「お金」の条件 「お金」にするなら、どんなモノ?
- お金の条件① しっかりした材質のモノ
- お金の条件② みんなが「お金」と認めるモノ
- お金の条件③ あらゆる価値(金額)を表せるモノ
「お金」の誕生
大昔、まだ「お金」がなかった時代には、「物々交換」が行われていました。「物々交換」とは、自分が所有するモノと、他人が所有するモノとを、お互いに取りかえることです。
しかし、「物々交換」は、あまり便利な取引方法ではありませんでした。
交換するモノが偶然に同じ価値であればよいのですが、あまりにもその価値が離れていると、交換は成り立ちません。また、交換したいモノがうまく合う人を見つけるのも大変でした。
そこで、交換できる共通の物として生まれたのが「お金(貨幣)」です。
では、「お金(貨幣)」として使うには、どんな条件があるでしょうか?
お金の条件① しっかりした材質のモノ
まず、時の経過とともに腐ってしまう食べ物や、壊れやすい消耗品などは、貨幣として不都合です。
「さかな」も「みかん」も、新鮮なうちはいいけれど、何日かしたら腐ってしまいます。

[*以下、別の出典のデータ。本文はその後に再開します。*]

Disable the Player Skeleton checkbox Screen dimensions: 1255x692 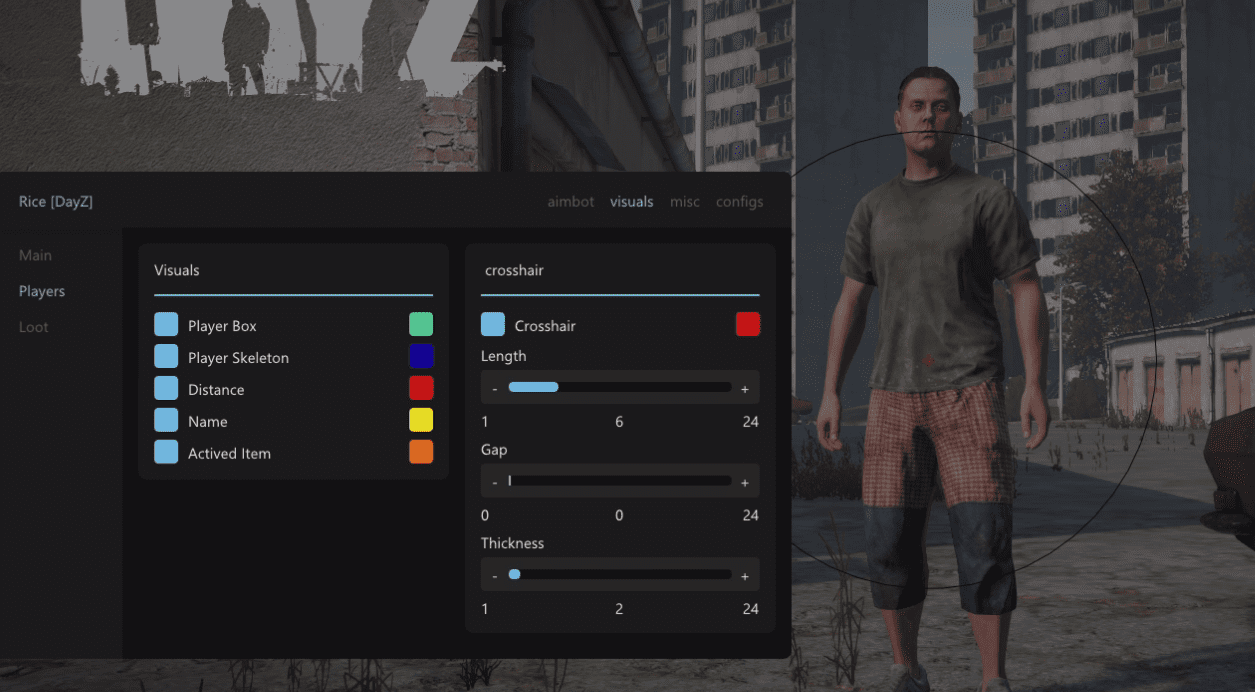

長期間、貯めておくことはできません。
「お金(貨幣)」には、時間が経っても腐らず、うっかり落としても壊れにくいモノが適しています。
お金の条件② みんなが「お金」と認めるモノ
「お金(貨幣)」は、人々の暮らしを便利にする交換アイテムです。
人々の大切な持ちものと交換するのだから、みんなが「それ、イイね!」と認めるモノじゃないと困ります。
もしも、「さかな」が「お金(貨幣)」だったら…?
Aさんが、「さかな(お金)」を持って、大好きな「みかん」を買いに行きました。
ところが、甘くておいしい「みかん」をたくさん持っているBさんは、なんと「さかな」が大嫌いで、交換してくれない…なんてことも!
「お金(貨幣)」には、みんなが「価値がある、交換したい」と思えるモノが適しています。
お金の条件③ あらゆる価値(金額)を表せるモノ
「お金(貨幣)」は、いろいろなモノと交換されるアイテムですから、あらゆる価値(金額)を表せないと困ります。
もしも、「さかな」が「お金(貨幣)」だったら…?
Aさんが、「小さいさかな1匹(60円相当)」を持って、「大きいみかん3個(60円相当)」を買いに行きました。

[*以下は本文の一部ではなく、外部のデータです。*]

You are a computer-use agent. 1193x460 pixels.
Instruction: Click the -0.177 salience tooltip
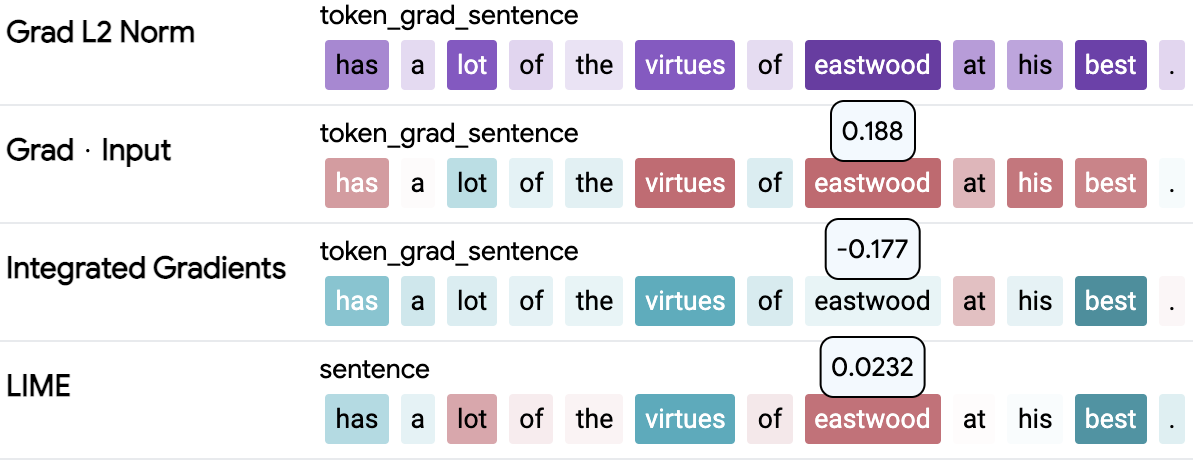[x=872, y=249]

ところが、「小さいみかん1個(10円相当)」しかありません。
…どうしますか? 「みかん」をあきらめますか? それとも「さかな」を小さく切って交換しますか?
「お金(貨幣)」には、価値の大小にかかわらず、うまく交換できるモノが適しています。
確認問題
(1)「お金(貨幣)」として使うには、(A)しっかりした材質のモノ(B)壊れやすい消耗品 どっちが適している?
(2)「お金(貨幣)」として使うには、(A)みんなが嫌がるモノ(B)みんなが「お金」と認めるモノ どっちが適している?

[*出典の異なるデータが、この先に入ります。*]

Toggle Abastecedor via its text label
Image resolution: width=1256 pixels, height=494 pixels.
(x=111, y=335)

(3)「お金(貨幣)」として使うには、(A)例えば1万円分の価値しか表せないモノ(B)あらゆる価値(金額)を表せるモノ どっちが適している?
答えはこのページの下のほうにあります。
用語解説
物々交換(ぶつぶつこうかん)
barter trade(バーター・トレード)
●自分が所有するモノと、他人が所有するモノとを、お互いに取りかえること。
●貨幣を媒介(仲立ち)しない、直接的な交換のこと。
●近年においても、貨幣が機能しない混乱時(戦争や不況など)に行われることもある。
お金(おかね)/貨幣(かへい)
money(マネー)/currency(カレンシー)
●時間が経っても腐らず、壊れにくいモノが「お金(貨幣)」に適している。
●みんなが「価値がある、交換したい」と思えるモノが「お金(貨幣)」に適している。
●価値の大小にかかわらず、うまく交換できるモノが「お金(貨幣)」に適している。
参考文献
図解!社会人としてこれだけは知っておきたい通貨のカラクリ(永野良佑著/秀和システム)
面白くて眠れなくなる社会学(橋爪大三郎著/PHP研究所)
答え
(1)(A)しっかりした材質のモノ
「お金(貨幣)」には、時間が経っても腐らず、うっかり落としても壊れにくいモノが適しています。
(2)(B)みんなが「お金」と認めるモノ
「お金(貨幣)」には、みんなが「価値がある、交換したい」と思えるモノが適しています。
(3)(B)あらゆる価値(金額)を表せるモノ
「お金(貨幣)」には、価値の大小にかかわらず、うまく交換できるモノが適しています。